Print the full listing once more, exactly as given.

[[ INPUT MATERIAL, beginning ]]

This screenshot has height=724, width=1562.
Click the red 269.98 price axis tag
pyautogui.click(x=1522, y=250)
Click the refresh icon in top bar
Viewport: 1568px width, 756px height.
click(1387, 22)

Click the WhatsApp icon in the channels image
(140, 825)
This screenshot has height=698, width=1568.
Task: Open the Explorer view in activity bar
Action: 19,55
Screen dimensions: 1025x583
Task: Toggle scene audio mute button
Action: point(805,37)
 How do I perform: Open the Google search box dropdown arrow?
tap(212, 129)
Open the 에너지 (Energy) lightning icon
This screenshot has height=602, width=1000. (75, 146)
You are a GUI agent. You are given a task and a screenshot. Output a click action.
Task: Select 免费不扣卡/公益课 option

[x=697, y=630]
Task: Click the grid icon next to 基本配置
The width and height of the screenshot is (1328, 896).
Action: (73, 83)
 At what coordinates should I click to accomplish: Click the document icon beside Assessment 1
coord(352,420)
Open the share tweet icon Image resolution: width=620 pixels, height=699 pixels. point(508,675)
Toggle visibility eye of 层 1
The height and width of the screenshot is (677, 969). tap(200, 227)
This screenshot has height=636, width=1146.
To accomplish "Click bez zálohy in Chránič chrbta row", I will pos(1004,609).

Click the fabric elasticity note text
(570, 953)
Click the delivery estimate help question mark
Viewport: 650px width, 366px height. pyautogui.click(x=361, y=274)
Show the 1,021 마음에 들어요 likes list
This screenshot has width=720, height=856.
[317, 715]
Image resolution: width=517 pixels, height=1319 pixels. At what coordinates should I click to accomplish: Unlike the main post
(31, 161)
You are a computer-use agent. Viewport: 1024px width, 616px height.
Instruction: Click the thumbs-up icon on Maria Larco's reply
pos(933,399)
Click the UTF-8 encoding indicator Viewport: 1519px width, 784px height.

[[ INPUT MATERIAL, end ]]

[SOLUTION TO THE PROBLEM]:
This screenshot has height=724, width=1562.
Click the red 269.98 price axis tag
pyautogui.click(x=1522, y=250)
Click the refresh icon in top bar
Viewport: 1568px width, 756px height.
click(1387, 22)

Click the WhatsApp icon in the channels image
(140, 825)
This screenshot has height=698, width=1568.
Task: Open the Explorer view in activity bar
Action: 19,55
Screen dimensions: 1025x583
Task: Toggle scene audio mute button
Action: point(805,37)
 How do I perform: Open the Google search box dropdown arrow?
tap(212, 129)
Open the 에너지 (Energy) lightning icon
This screenshot has height=602, width=1000. (75, 146)
You are a GUI agent. You are given a task and a screenshot. Output a click action.
Task: Select 免费不扣卡/公益课 option

[x=697, y=630]
Task: Click the grid icon next to 基本配置
The width and height of the screenshot is (1328, 896).
Action: (73, 83)
 At what coordinates should I click to accomplish: Click the document icon beside Assessment 1
coord(352,420)
Open the share tweet icon Image resolution: width=620 pixels, height=699 pixels. point(508,675)
Toggle visibility eye of 层 1
The height and width of the screenshot is (677, 969). tap(200, 227)
This screenshot has height=636, width=1146.
To accomplish "Click bez zálohy in Chránič chrbta row", I will pos(1004,609).

Click the fabric elasticity note text
(570, 953)
Click the delivery estimate help question mark
Viewport: 650px width, 366px height. pyautogui.click(x=361, y=274)
Show the 1,021 마음에 들어요 likes list
This screenshot has width=720, height=856.
[317, 715]
Image resolution: width=517 pixels, height=1319 pixels. At what coordinates should I click to accomplish: Unlike the main post
(31, 161)
You are a computer-use agent. Viewport: 1024px width, 616px height.
Instruction: Click the thumbs-up icon on Maria Larco's reply
pos(933,399)
Click the UTF-8 encoding indicator Viewport: 1519px width, 784px height.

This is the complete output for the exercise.